ASSIGNED TASK: Reproduce the following article on Latam-GPT in full, word for word.

TEXT SEGMENT:
Engineering Cultural Context
The initiative has amassed over 8 terabytes of text—equivalent to millions of books—curated from 20 countries. Brazil leads contributions (685,000 documents), followed by Mexico (385,000), Spain (325,000), Colombia (220,000), and Argentina (210,000). This deliberate geographical distribution ensures balanced representation rather than dominance by larger economies.
Latam-GPT's architecture mirrors GPT-3.5 in scale with 50 billion parameters, enabling complex reasoning and translation. But its true differentiation lies in training data encompassing regional politics, literature, indigenous knowledge systems (like Aztec and Inca heritage), and local idioms—elements absent in Northern Hemisphere models.
The Infrastructure of Sovereignty
Powering this ambition is a new supercomputing cluster at Chile's University of Tarapacá, featuring:
- 12 nodes with 8 NVIDIA H200 GPUs each
- $10 million investment
- Energy-efficient design to minimize environmental impact
This infrastructure enables in-region training previously impossible due to computational constraints. "Computing power is the field. We need to develop it for this technological era, just as telecommunications were for the internet," Soto emphasizes.
Beyond Language: The Strategic Imperative
The project counters two critical gaps: cultural relevance and technological access. When asked about Latin America's exclusion from mainstream AI development, Soto notes:
"If you ask commercial models about education reform, they reference George Washington. We need examples from our own history. We cannot wait for others to ask what we need."
Future phases will incorporate indigenous languages (Mapuche, Rapanui, Guaraní) and domain-specific adaptations for education, healthcare, and agriculture. By open-sourcing the model, CENIA invites local institutions to build specialized tools—a Colombian education variant or Brazilian health diagnostic assistant.
The Cultural Algorithm
Latam-GPT represents more than technical achievement; it's a safeguard against cultural erosion in AI. As global models homogenize knowledge, this effort ensures Latin American perspectives inform regional AI applications. Early benchmarks suggest it will match commercial models on general tasks while excelling on local context queries.
The first version launches in 2024. If successful, it could redefine Global South AI development—proving technological sovereignty begins with data that speaks your language.

SOURCE MATERIAL:
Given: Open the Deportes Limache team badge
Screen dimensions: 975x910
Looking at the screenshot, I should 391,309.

...

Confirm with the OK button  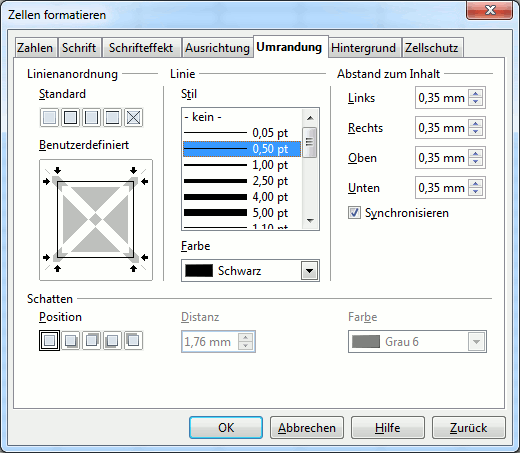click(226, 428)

--

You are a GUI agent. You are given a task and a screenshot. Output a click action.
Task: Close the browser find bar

ANSWER SPACE:
Engineering Cultural Context
The initiative has amassed over 8 terabytes of text—equivalent to millions of books—curated from 20 countries. Brazil leads contributions (685,000 documents), followed by Mexico (385,000), Spain (325,000), Colombia (220,000), and Argentina (210,000). This deliberate geographical distribution ensures balanced representation rather than dominance by larger economies.
Latam-GPT's architecture mirrors GPT-3.5 in scale with 50 billion parameters, enabling complex reasoning and translation. But its true differentiation lies in training data encompassing regional politics, literature, indigenous knowledge systems (like Aztec and Inca heritage), and local idioms—elements absent in Northern Hemisphere models.
The Infrastructure of Sovereignty
Powering this ambition is a new supercomputing cluster at Chile's University of Tarapacá, featuring:
- 12 nodes with 8 NVIDIA H200 GPUs each
- $10 million investment
- Energy-efficient design to minimize environmental impact
This infrastructure enables in-region training previously impossible due to computational constraints. "Computing power is the field. We need to develop it for this technological era, just as telecommunications were for the internet," Soto emphasizes.
Beyond Language: The Strategic Imperative
The project counters two critical gaps: cultural relevance and technological access. When asked about Latin America's exclusion from mainstream AI development, Soto notes:
"If you ask commercial models about education reform, they reference George Washington. We need examples from our own history. We cannot wait for others to ask what we need."
Future phases will incorporate indigenous languages (Mapuche, Rapanui, Guaraní) and domain-specific adaptations for education, healthcare, and agriculture. By open-sourcing the model, CENIA invites local institutions to build specialized tools—a Colombian education variant or Brazilian health diagnostic assistant.
The Cultural Algorithm
Latam-GPT represents more than technical achievement; it's a safeguard against cultural erosion in AI. As global models homogenize knowledge, this effort ensures Latin American perspectives inform regional AI applications. Early benchmarks suggest it will match commercial models on general tasks while excelling on local context queries.
The first version launches in 2024. If successful, it could redefine Global South AI development—proving technological sovereignty begins with data that speaks your language.